Devoid of all this context, though, the boy's college moments are otherwise truly fun to watch, and Ritchson and guest star Elliot Knight have great chemistry. The moment they accidentally run into Dawn Granger and her mother on the street is a sweet little meet cute, until Don and Dawn's mother are suddenly, simultaneously, and unceremoniously annihilated when a traffic accident causes a small box trick to drive right over them. The moment is so fast and unexpected that many viewers may need to rewatch more than once to very what just happened. There's no slow-motion effect to add effect and allow audiences time to process, and the accident itself is seen from above, so it's hard to distinguish which characters are standing where. The scene ends barely a moment later, and it's still not clear what actually happened until next scene. Instead of playing for shock value, the accident is more a case of accidental bathos, more fit for a shock laugh in a comedy.
Again, dismissing the absurdity of the previous moment, the next few scenes show Hank and Dawn meeting again through grief counseling and learning to cope with their own losses and forming a strong relationship as they fall for each other. As we saw from their appearances in the beginning of the season, Ritchson and Kelly are great together, and even the show's cinematography and use of lighting seem to mark a high point.
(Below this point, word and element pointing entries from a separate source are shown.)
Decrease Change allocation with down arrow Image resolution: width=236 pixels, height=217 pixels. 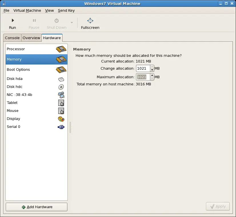coord(152,70)
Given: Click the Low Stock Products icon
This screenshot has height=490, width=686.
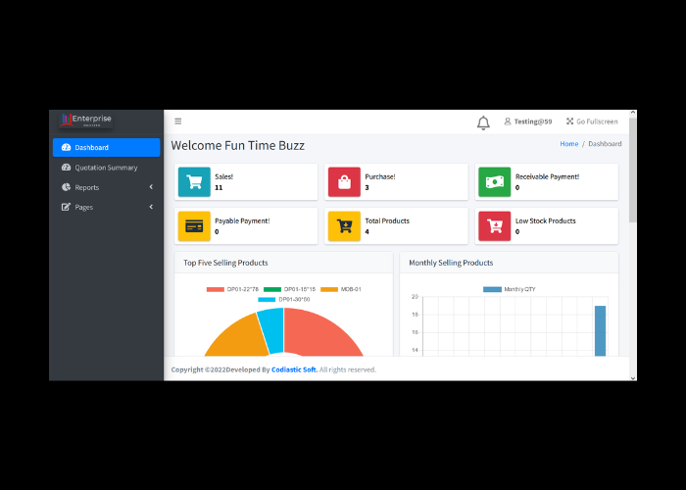Looking at the screenshot, I should 495,226.
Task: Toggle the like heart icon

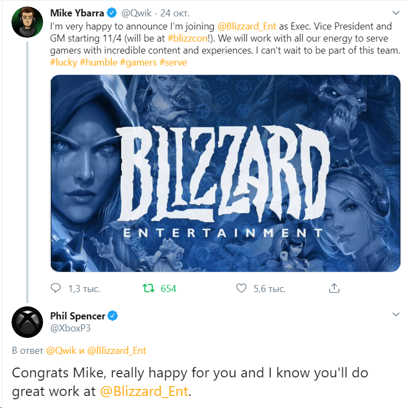Action: (x=241, y=288)
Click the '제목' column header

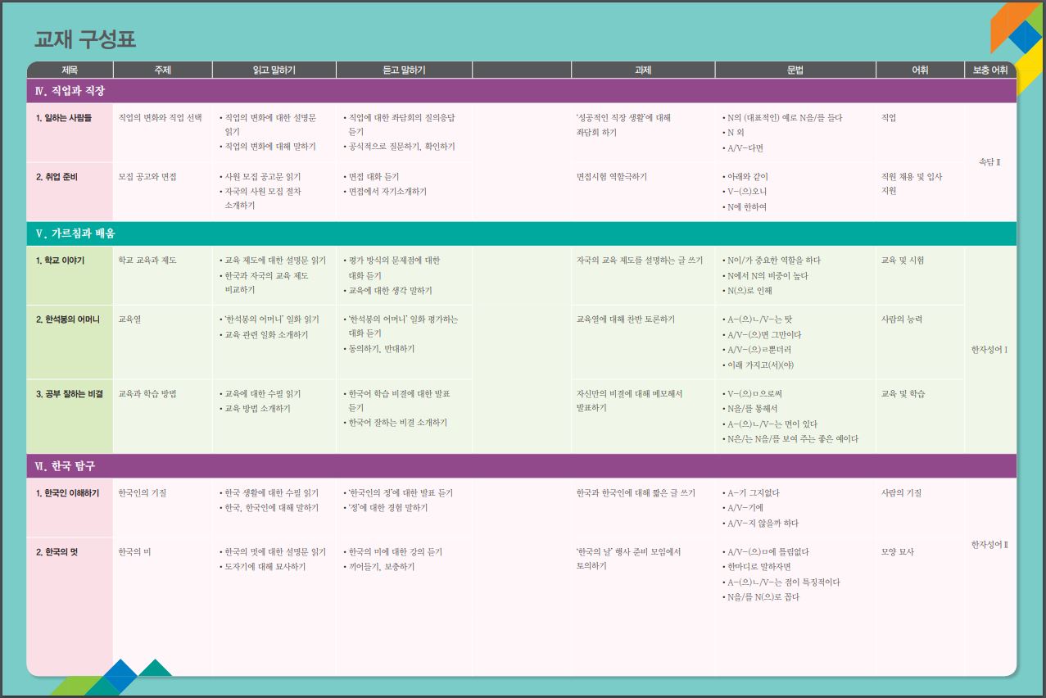click(70, 70)
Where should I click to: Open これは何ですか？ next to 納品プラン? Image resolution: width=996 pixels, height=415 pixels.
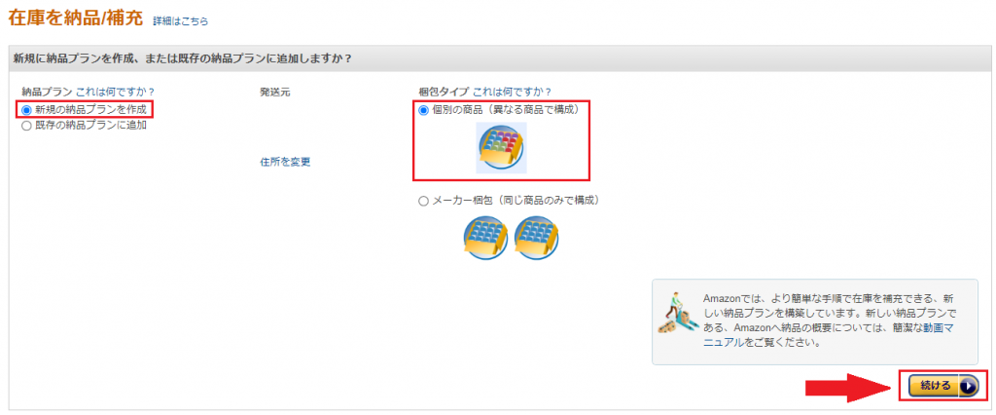click(116, 91)
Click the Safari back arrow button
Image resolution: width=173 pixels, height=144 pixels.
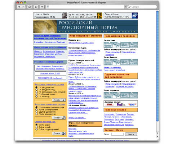point(19,7)
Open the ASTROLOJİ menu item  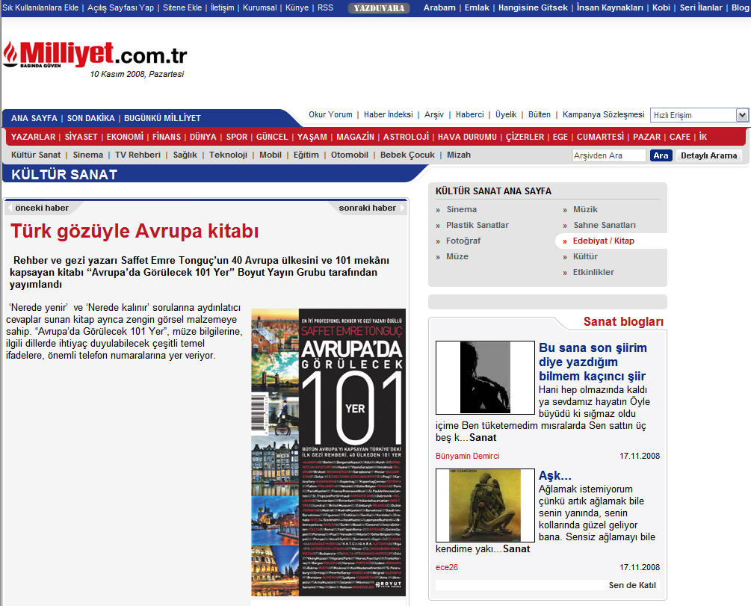[406, 137]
When Dawn discovers Hank and Don used to be vigilantes and learns about Hank's childhood drama, she sets out to get revenge on Hank's abuser, who he's left alone all these years. While this moment does take the show back to a super dark place, it actually feels more earned natural this time thanks to the development between the leads, but as Hank brutally beats his former coach, it once again reaches absurdity when Dawn opens a laptop on the desk and exclaims some of the show's most ham-fisted dialogue: "Hank, these are pictures of kids. He's a sick man. He's sick." as if the audience and hank weren't already fully aware of just how twisted the former coach was.
Then, as if things hadn't gotten awkward enough, we cut back to Hank's apartment where Dawn strips naked, her backside lit by the light of the moon through the window in the show's first moment of nudity, followed by Hank also stripping, his backside similarly lit, as the couple chose this moment to make love for the first time... after apparently having murdered the pedophile that assaulted Hank as a child.
Adding an even more bizarre layer to all of this, throughout the whole flashback, an image of Raven has been appearing in various reflective surfaces throughout the episode to urge both Hank and Dawn to wake up, as if the two are actually experiencing a shared dream, ending with Dawn coming out of her coma to wake up Hank to tell him they have to find Jason Todd.
The most baffling part about this episode is not how absurd it got in its worst moments so much as how close it was to actually being great. 'Hank and Dawn' is a clear lesson that sometimes less can be more, and avoiding the tonal whiplash by simply toning down, or, in some cases, outright eliminating the show's darker attempts at being edgy could have made the episode a sweet glimpse at two broken people overcoming their trauma and falling in love. Instead of delivering one of the show's best episodes, the combination of extremely dark moments, ham-fisted dialogue, and accidental comedy, interlaced with and moments of true excellence, the whole thing comes together as one of the most bizarre 40 minutes of television ever.